As we all face five more months of 2010 with our hands still in the air on the issue of estate tax repeal, you might be wondering, “What’s the deal?”

Though we don’t profess to have all the answers, we do have some insight on where things currently stand. 

Both the House and Senate will adjourn this Friday, August 6, for a five week recess, reconvening on September 13, 2010.  The first estate tax return (Form 706) for a 2010 decedent would potentially be due October 1, 2010 if retroactive legislation were to reinstate the estate tax this year. However, “there is no agreement on the estate tax either in substance or process. None whatsoever,” said Max Baucus (D-MT), Senate Finance Committee Chairman, in May 2010. 

Baucus abandoned efforts to temporarily extend the estate tax in December 2009 due to republican opposition despite the successful passing of H.R. 4154 in the House a week earlier, permanently extending 2009 estate tax levels.  The House bill was read for a second time on January 20, 2010, making it available for consideration by the Senate at any time.

A few new bills have been introduced this year addressing the repeal. Most notably, S. 3533, introduced on June 24, 2010, a bill sponsored by Vermont Independent, Bernard Sanders, retroactively reinstating the estate and GST taxes for 2010 with exemptions starting at $750,000 to $3.5 million and ranging rates from 39% to 45%.  The bill also introduces additional bracket levels of $10 million, $50 million and $500 million taxed at 50%, 55% and 65%, respectively.  California Representative, Linda Sanchez (D-CA) introduced an identical bill in the House on July 15, 2010, H.R. 5764: The Responsible Estate Tax Act.

Republicans, however, have taken a different approach and attempted to attach an amendment to the Small business lending bill or Jobs bill, setting the exemption at $5 million and 35%. There would be an option for each estate to choose whether to apply retroactively or not.  The bill passed the House in June 2010, but without the amendment so far.

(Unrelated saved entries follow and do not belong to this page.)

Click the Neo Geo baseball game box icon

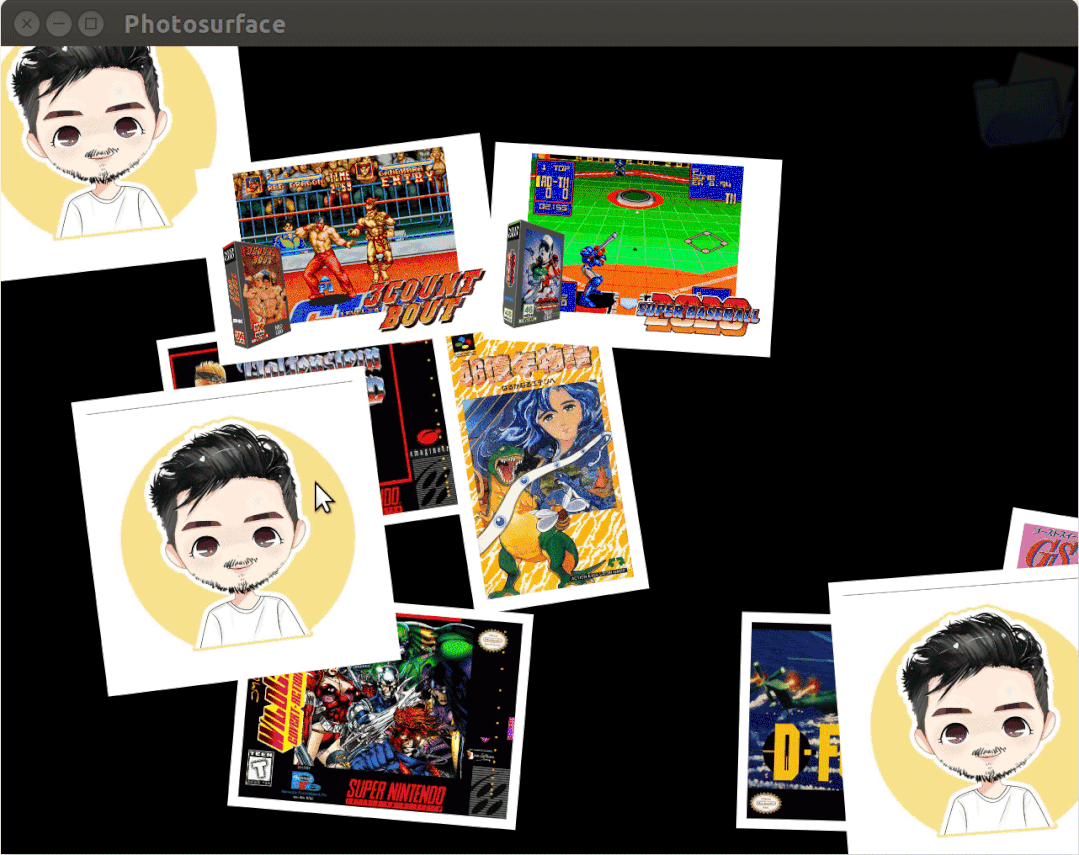(x=533, y=274)
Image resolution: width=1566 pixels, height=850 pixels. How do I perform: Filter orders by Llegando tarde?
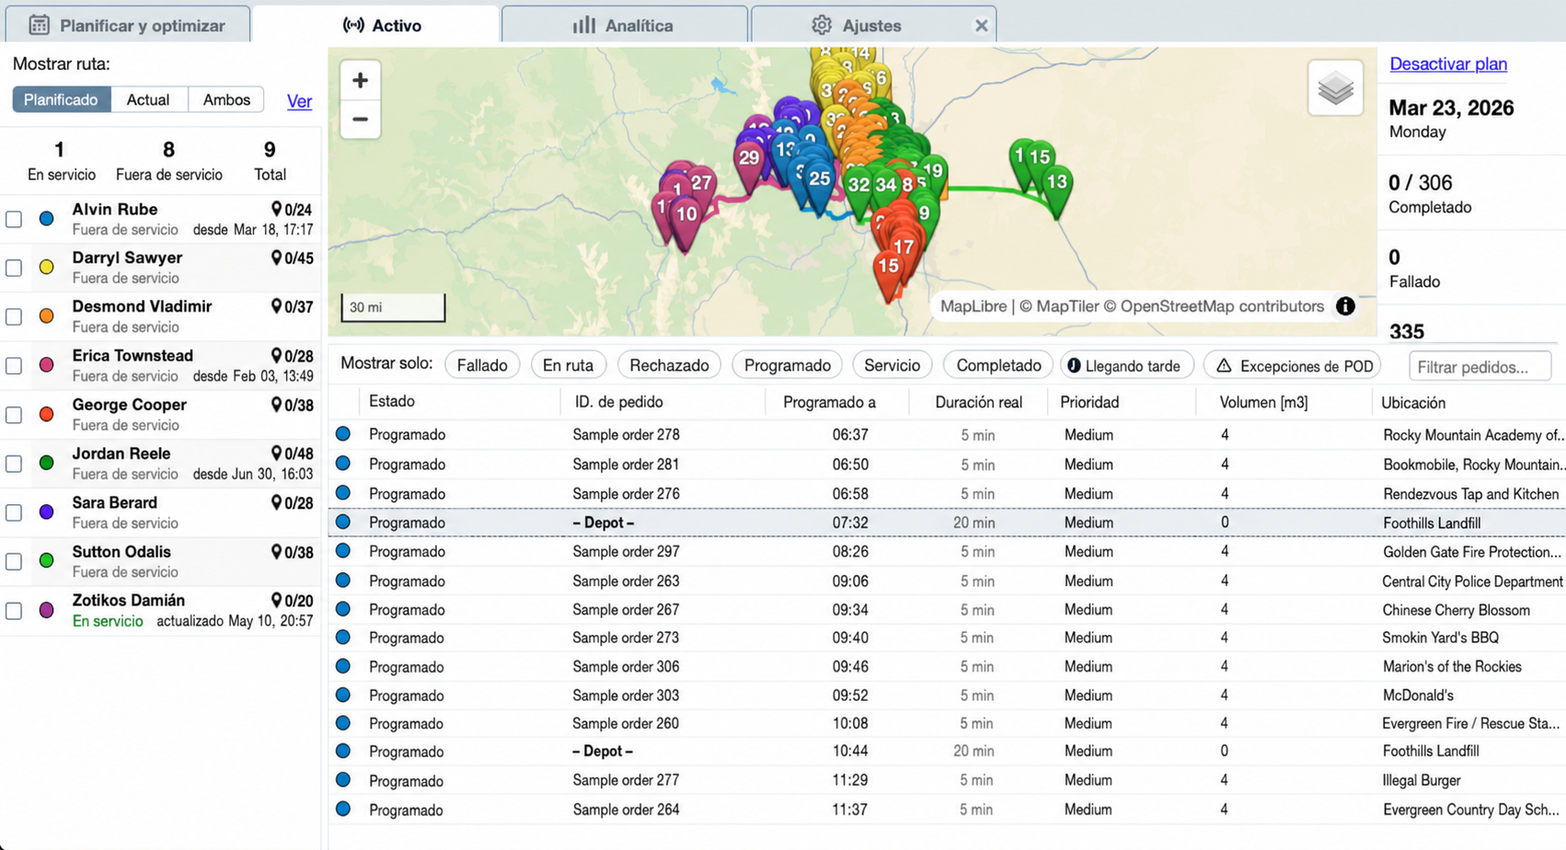click(1125, 366)
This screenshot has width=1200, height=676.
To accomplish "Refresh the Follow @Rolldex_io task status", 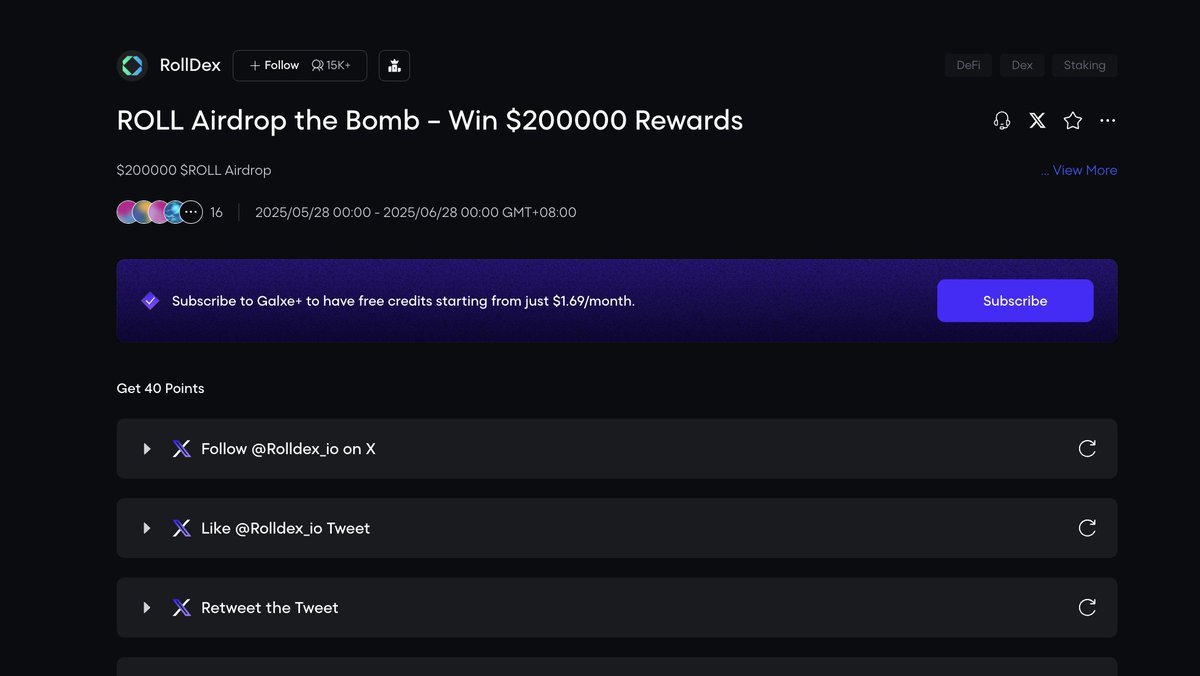I will pos(1087,449).
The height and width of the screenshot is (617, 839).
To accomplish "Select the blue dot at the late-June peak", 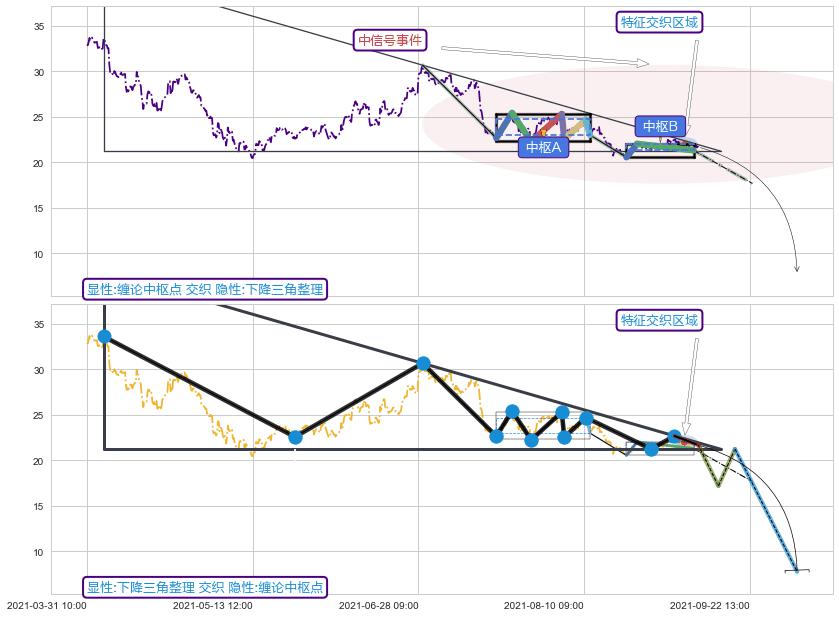I will click(423, 363).
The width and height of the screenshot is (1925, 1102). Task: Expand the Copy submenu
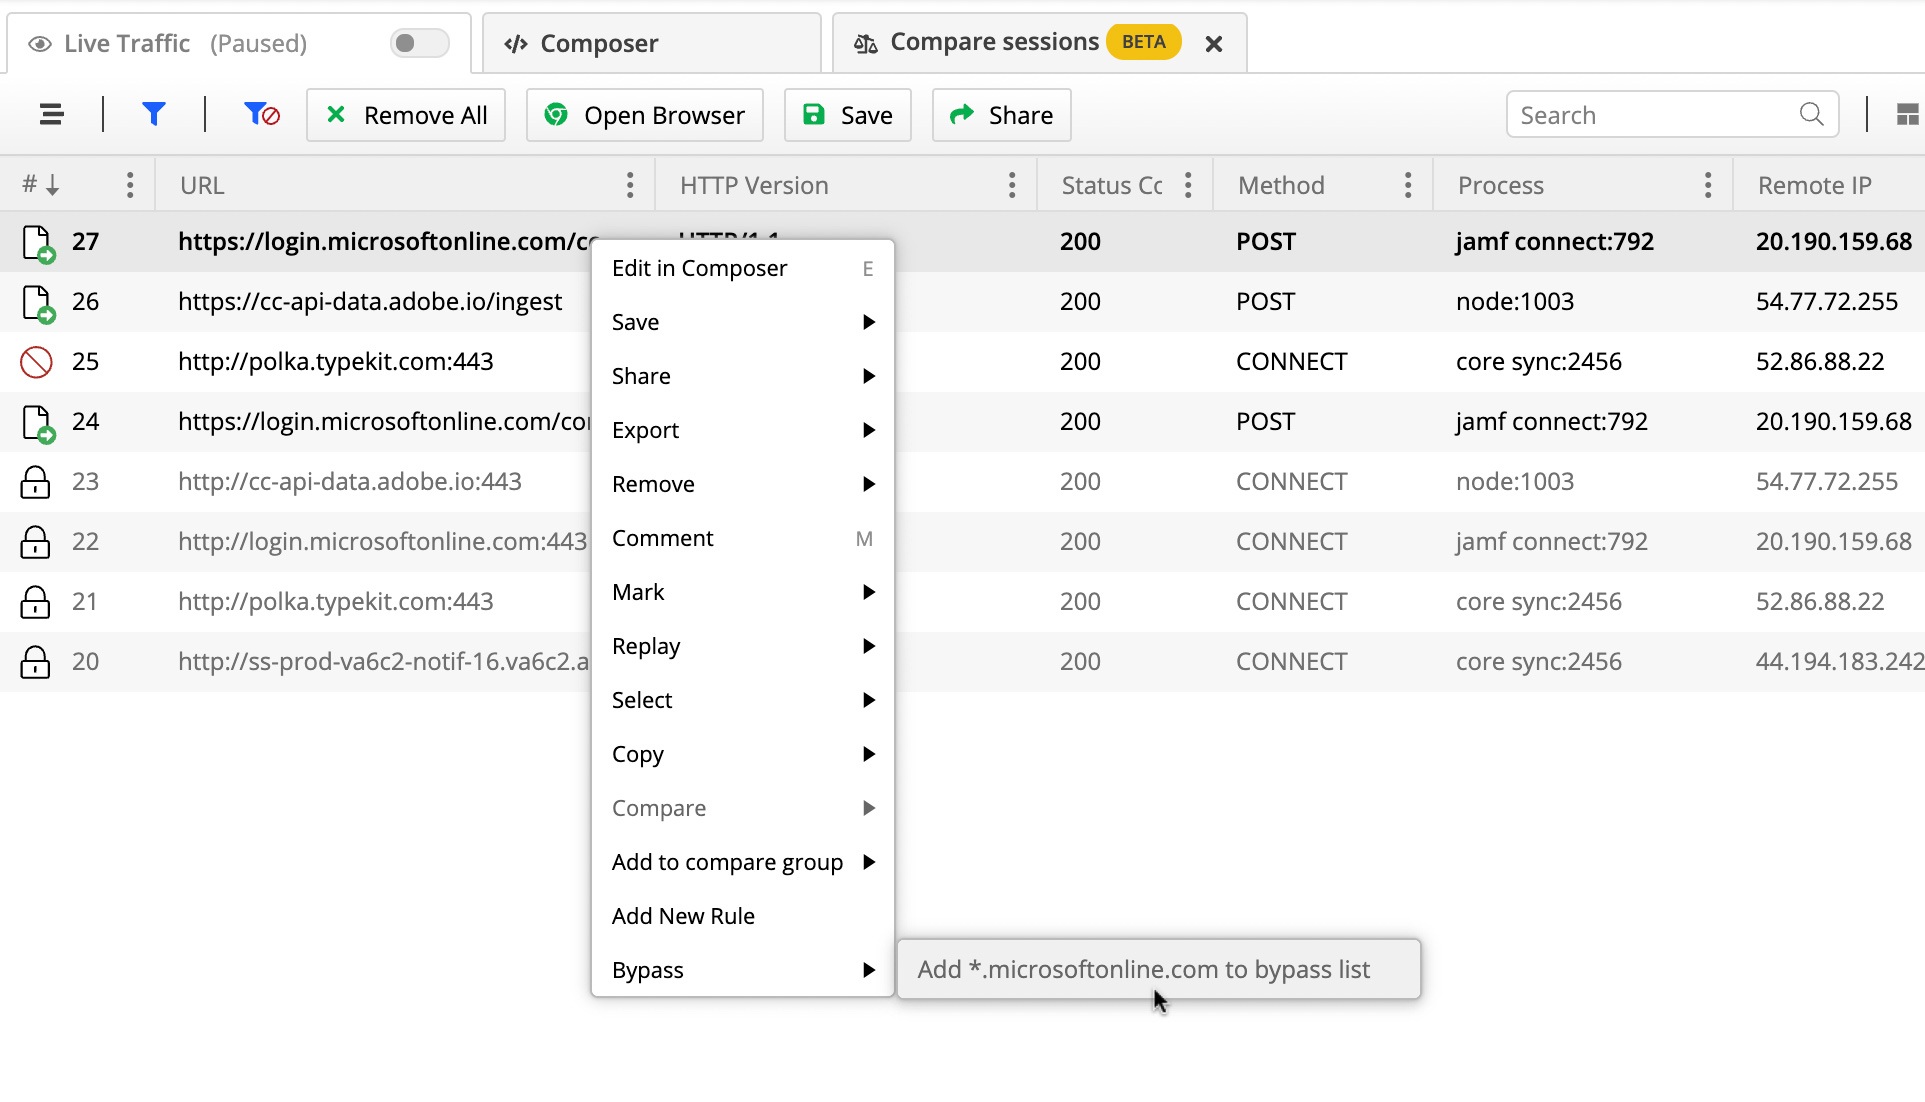pyautogui.click(x=742, y=753)
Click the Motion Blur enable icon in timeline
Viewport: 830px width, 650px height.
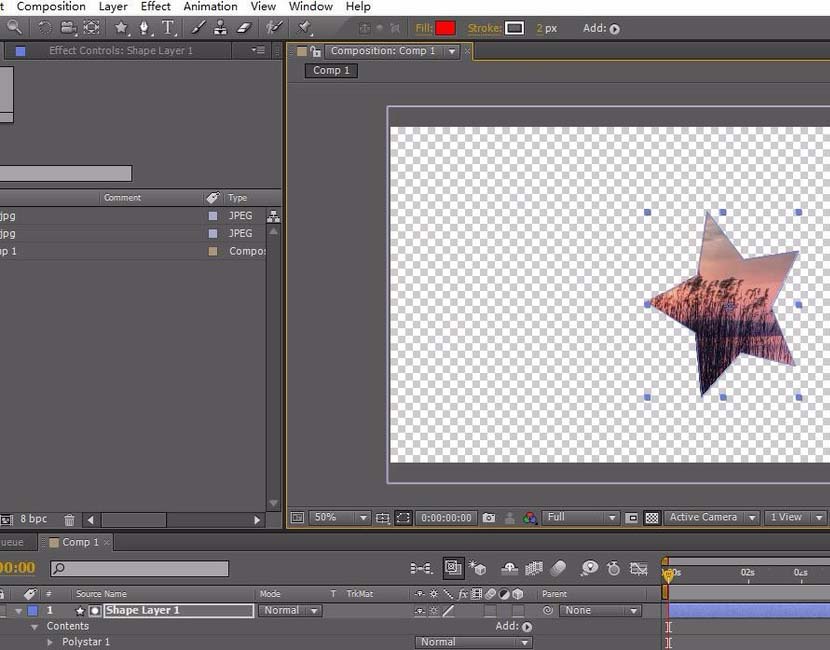click(559, 568)
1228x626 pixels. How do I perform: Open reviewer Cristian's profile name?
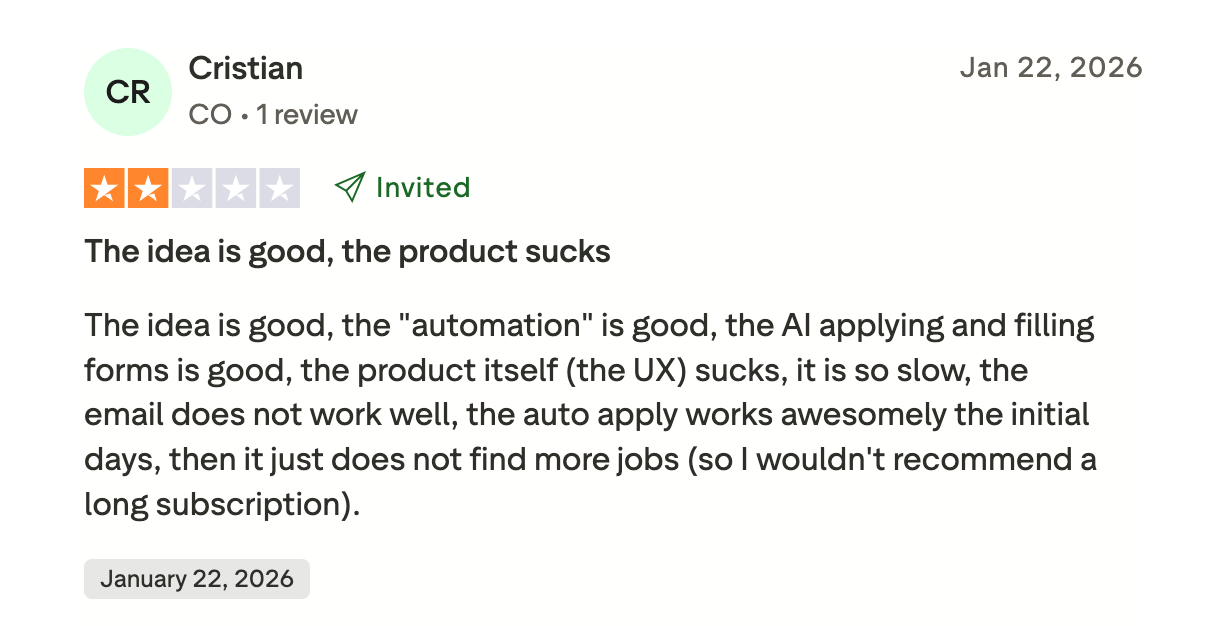(x=245, y=69)
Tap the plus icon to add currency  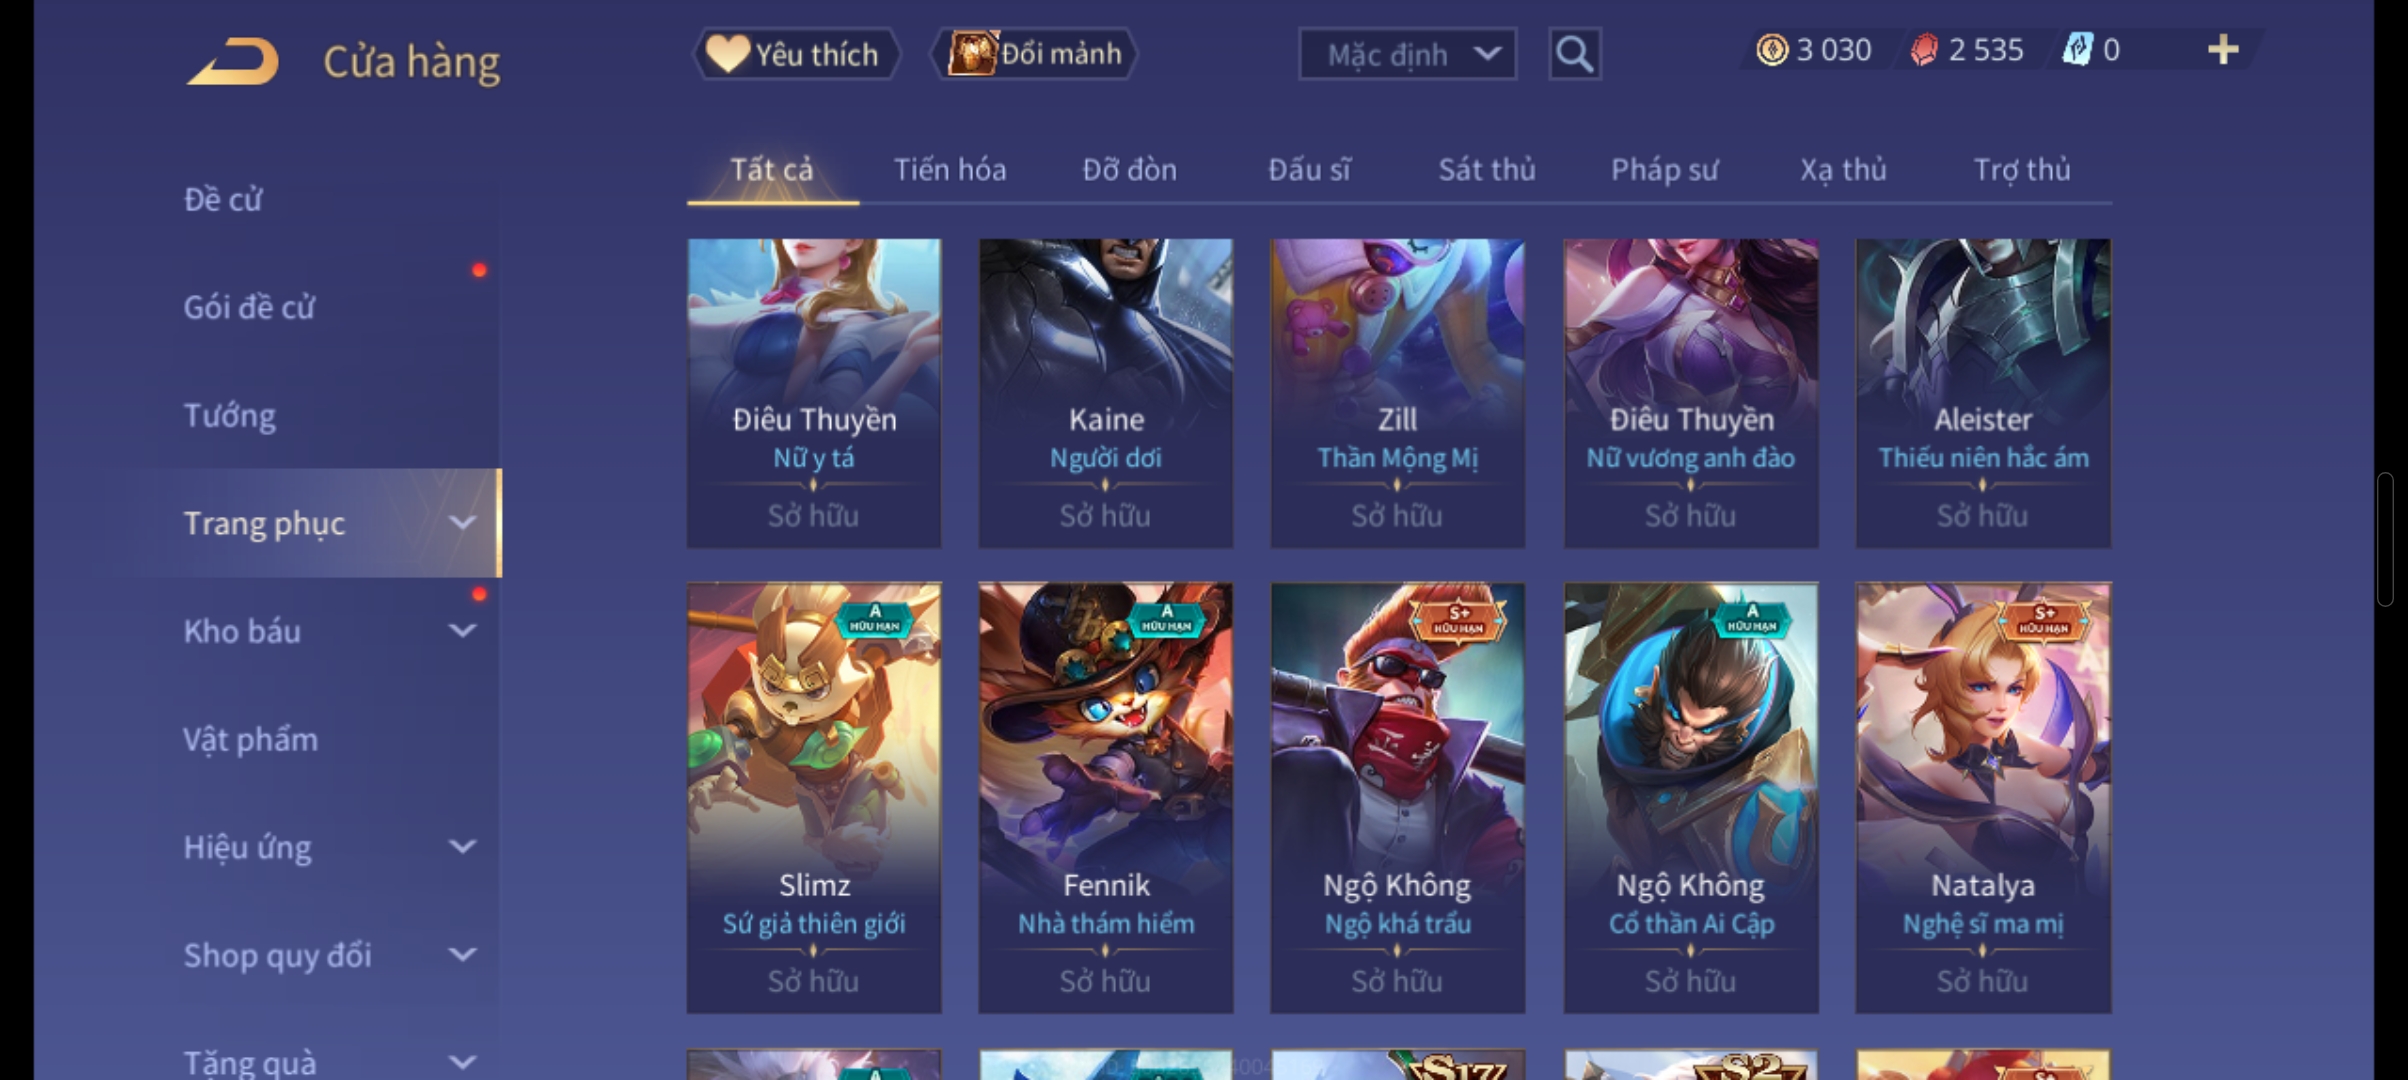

The Senate has their own version of this bill and there has been some commentary that the issue of the estate tax could be used to gain republican support of the bill.  Yet, on July 29, 2010, all 41 Senate Republicans filibustered the bill, wanting the opportunity to add a few amendments (the estate tax being one of them). 

Though permanent repeal of the estate tax is an unlikely option, Senator DeMint (R-SC) made such a motion on July 22, 2010, but was defeated by a 39-59 roll call vote. 

As we approach a mid-term election in November, it seems politically impractical to grant the wealthy an estate tax break by increasing the exemption to $5 million or higher with a lower rate of 35%.  However, if Congress doesn’t take action, the exemption will fall to $1 million with a top rate of 55% come January 1, 2011.  Perhaps this is Congress’ desire, as these levels could generate revenue of over $400 billion over the next 10 years. Additionally, revenue will be seen from the sale of assets inherited this year, potentially more revenue than would have been collected if we were at $3.5 million this year instead of repeal. The new surge of gift tax revenue this year (because of the lower 35% gift tax rate) is estimated to generate more than $14 billion.

Lack of consensus on reform in 2010 has left estate planning analogous to strategies in a chess game – only everyone is keeping their hands on the pieces.